======== Supplied records

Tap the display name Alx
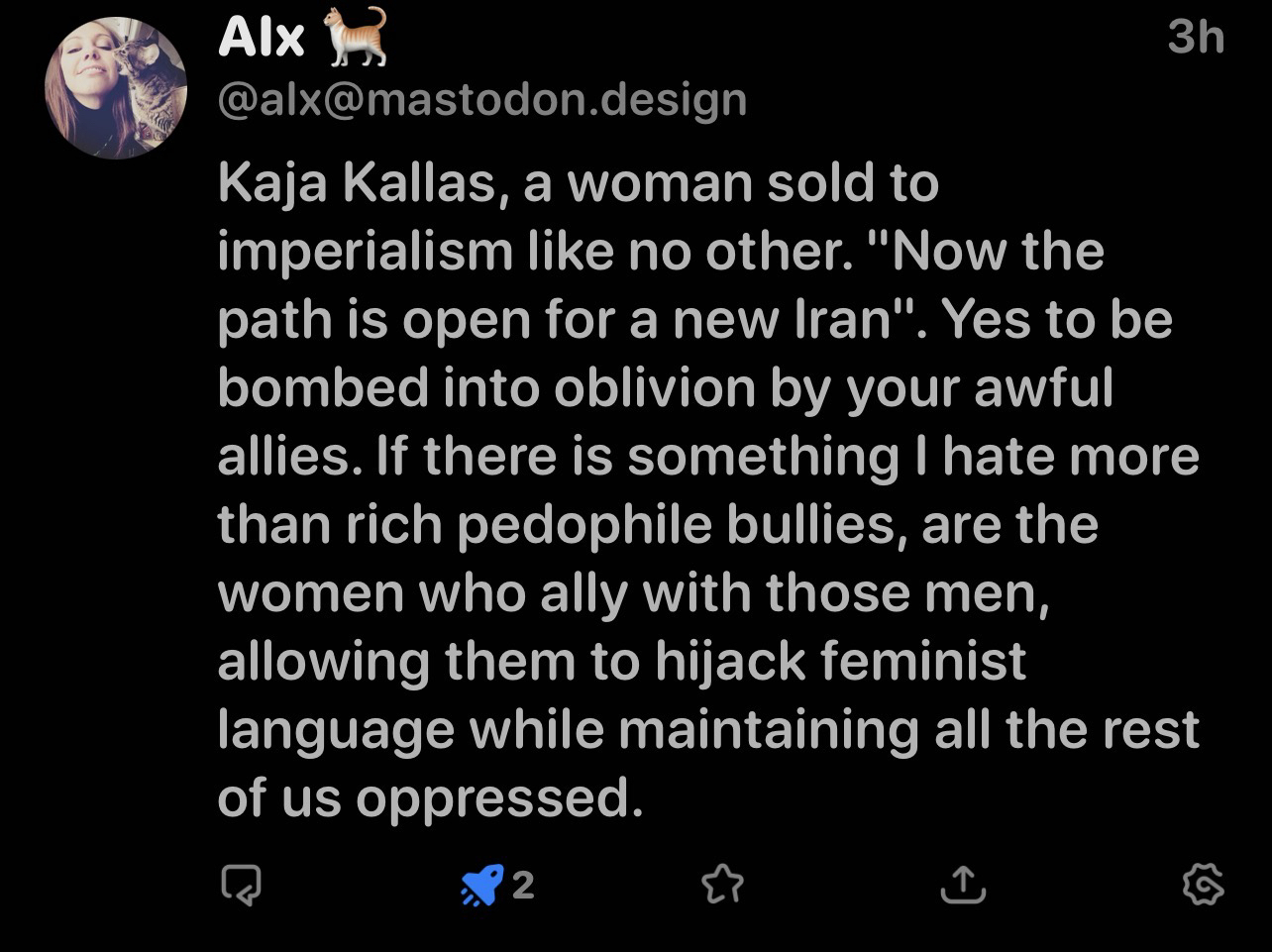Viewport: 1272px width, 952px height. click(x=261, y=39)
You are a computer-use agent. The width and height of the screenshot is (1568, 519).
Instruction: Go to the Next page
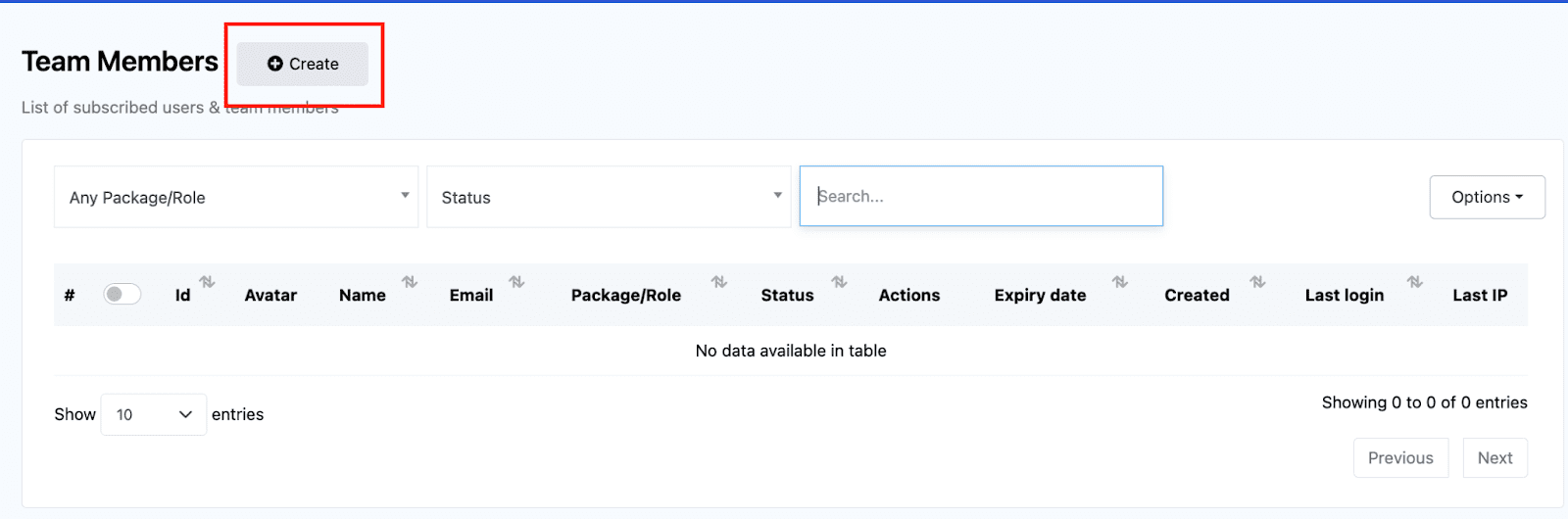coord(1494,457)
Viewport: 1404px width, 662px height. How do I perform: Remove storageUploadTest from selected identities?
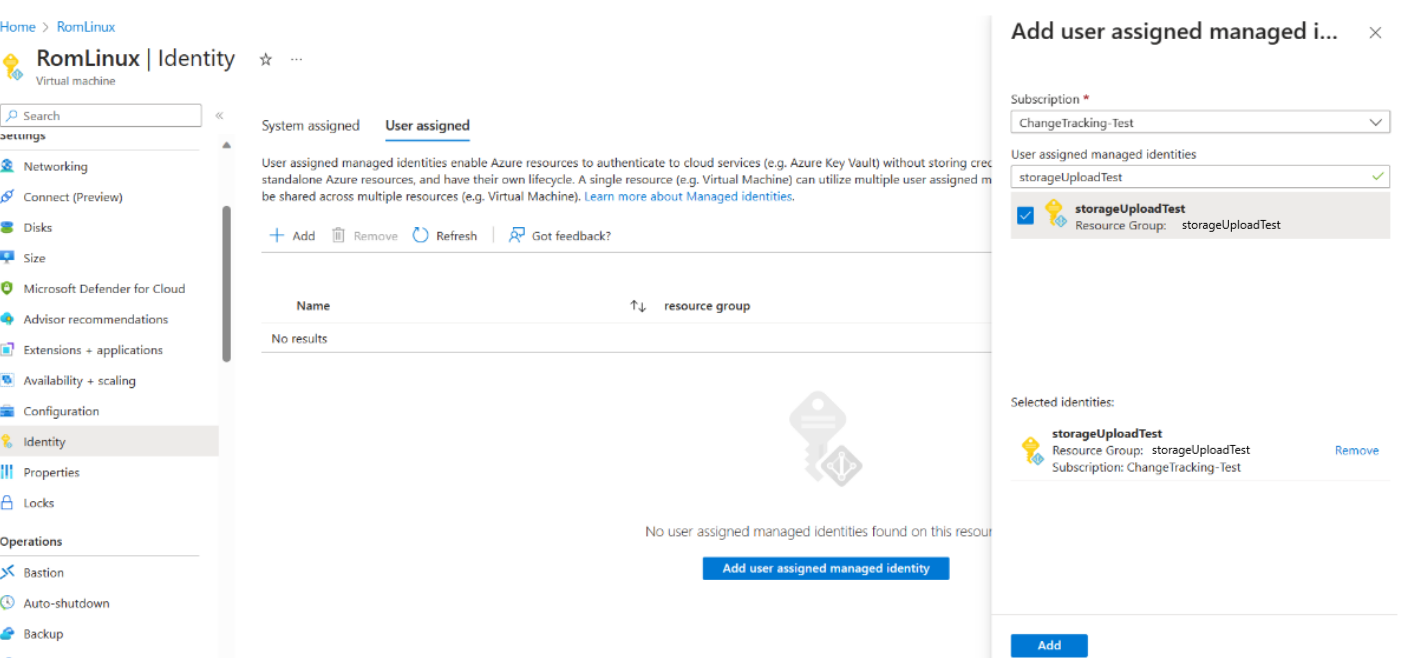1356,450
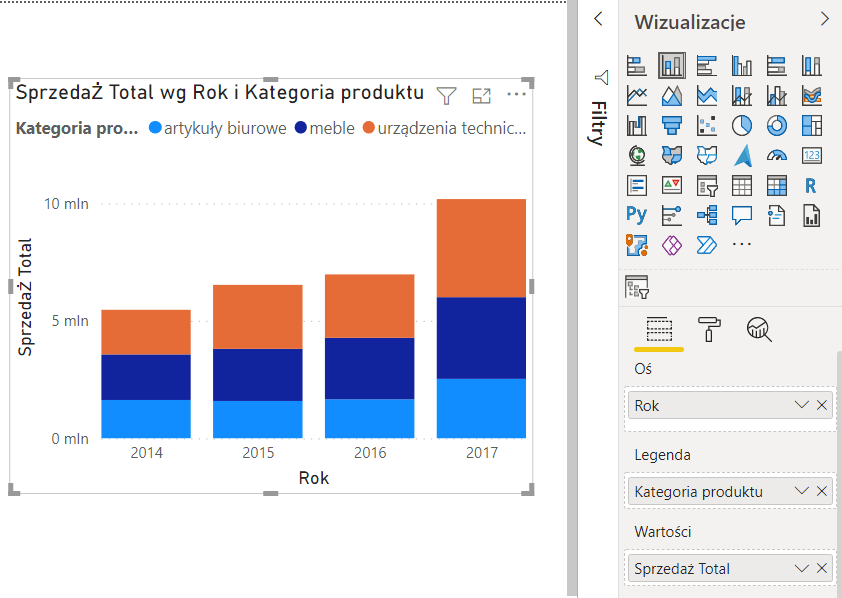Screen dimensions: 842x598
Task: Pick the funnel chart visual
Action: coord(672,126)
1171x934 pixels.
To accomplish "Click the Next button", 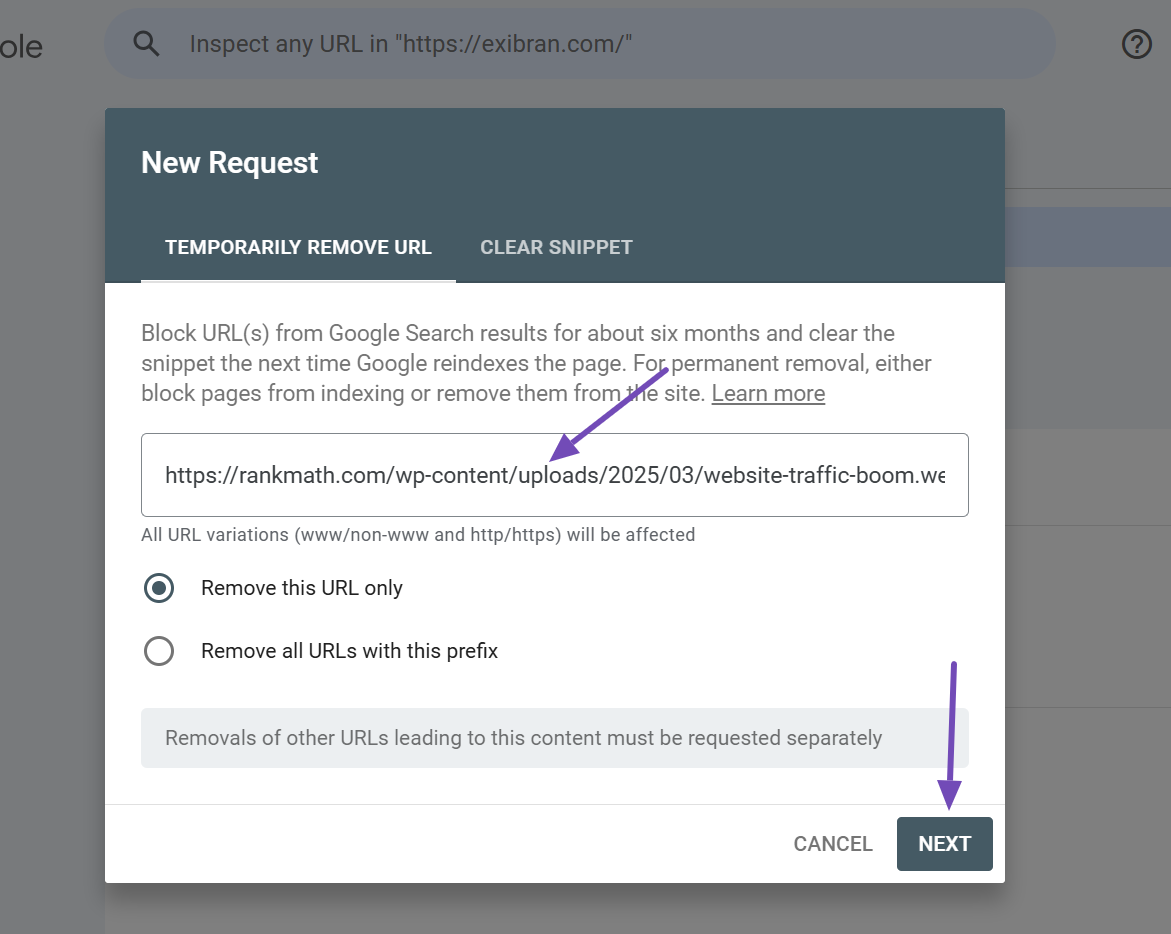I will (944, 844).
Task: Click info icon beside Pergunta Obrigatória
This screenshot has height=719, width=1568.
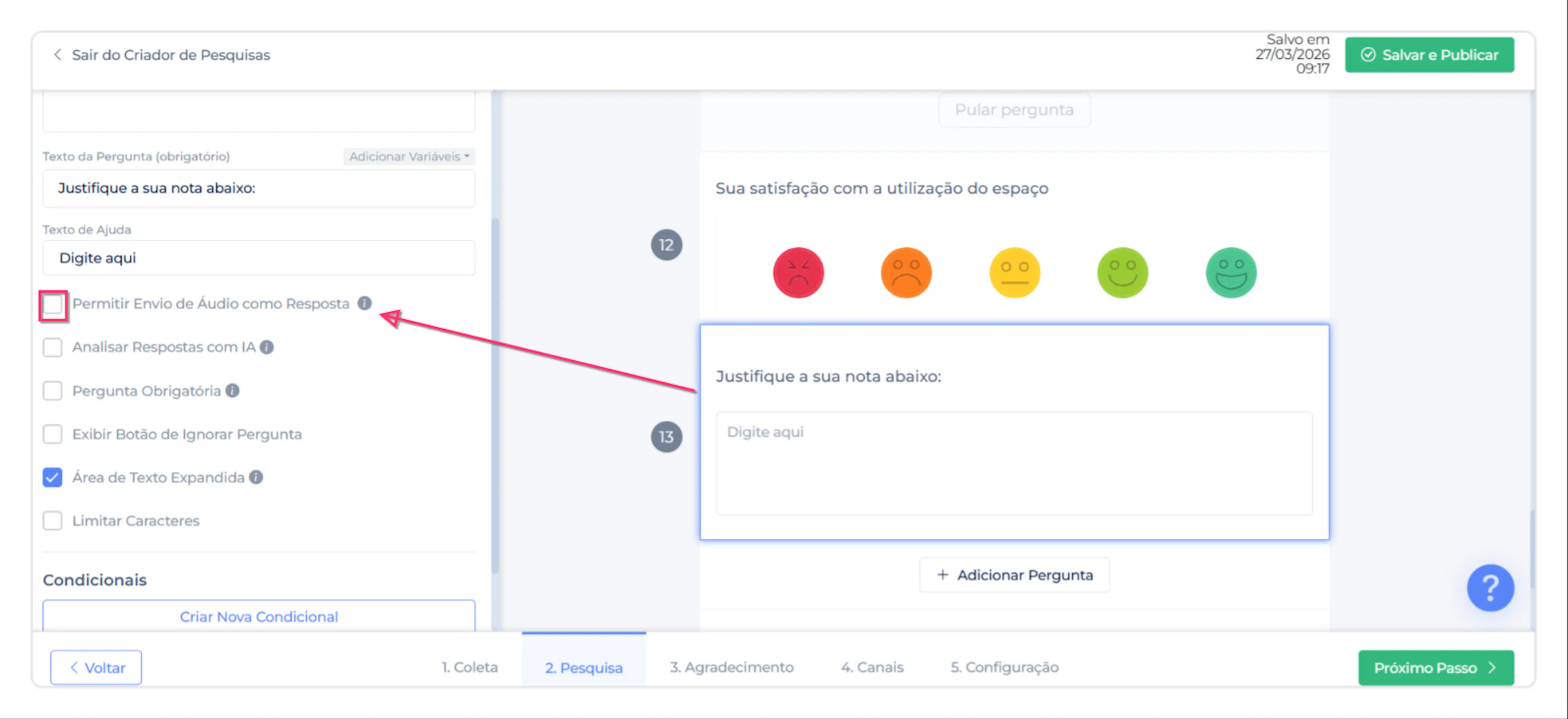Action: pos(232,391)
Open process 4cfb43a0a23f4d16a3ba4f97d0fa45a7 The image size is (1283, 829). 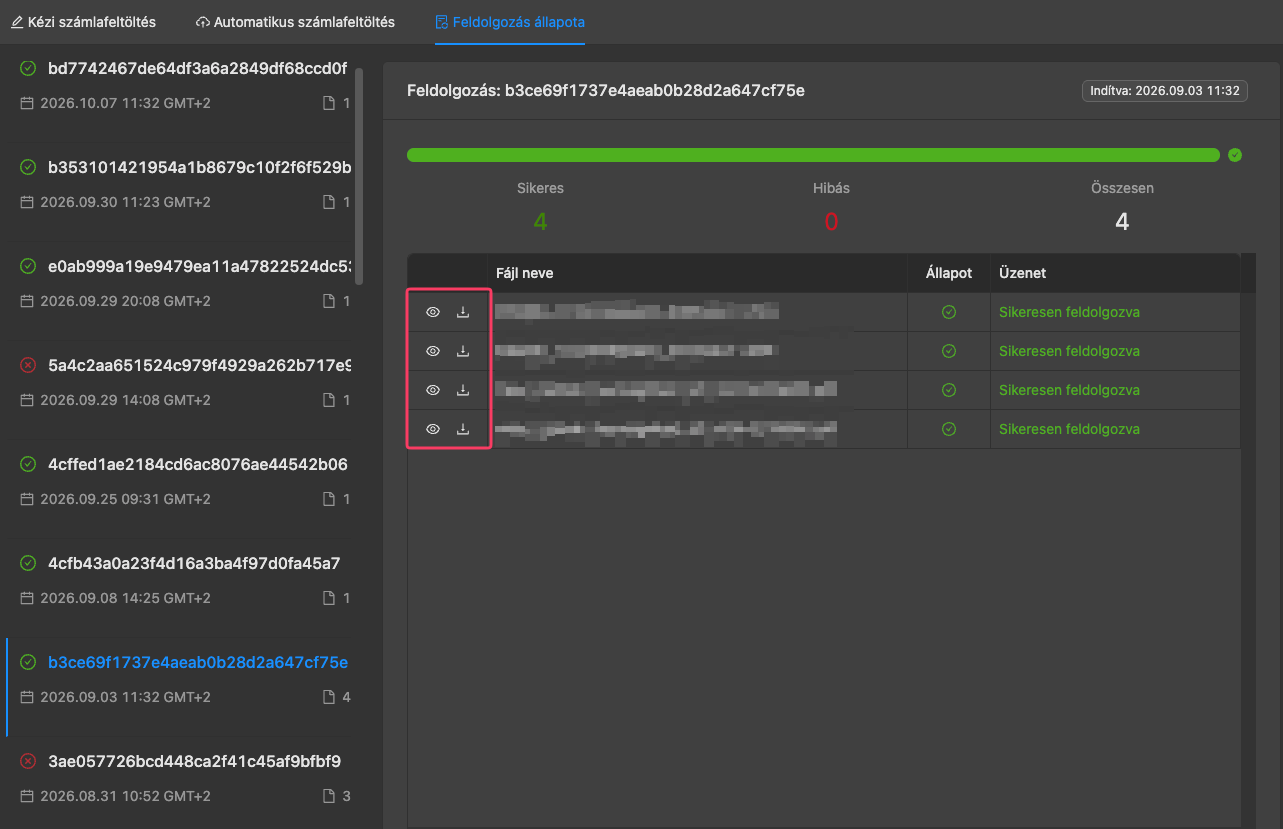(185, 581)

================

Aim of the exercise ▸ Could you print the material word for word, starting at its first line and ending at the line that contains "coord(1494,457)", with the pictures left out?

Output of the task ▸
Tap the display name Alx
Viewport: 1272px width, 952px height. click(x=261, y=39)
You are a computer-use agent. The width and height of the screenshot is (1568, 519).
Instruction: Go to the Next page
coord(1494,457)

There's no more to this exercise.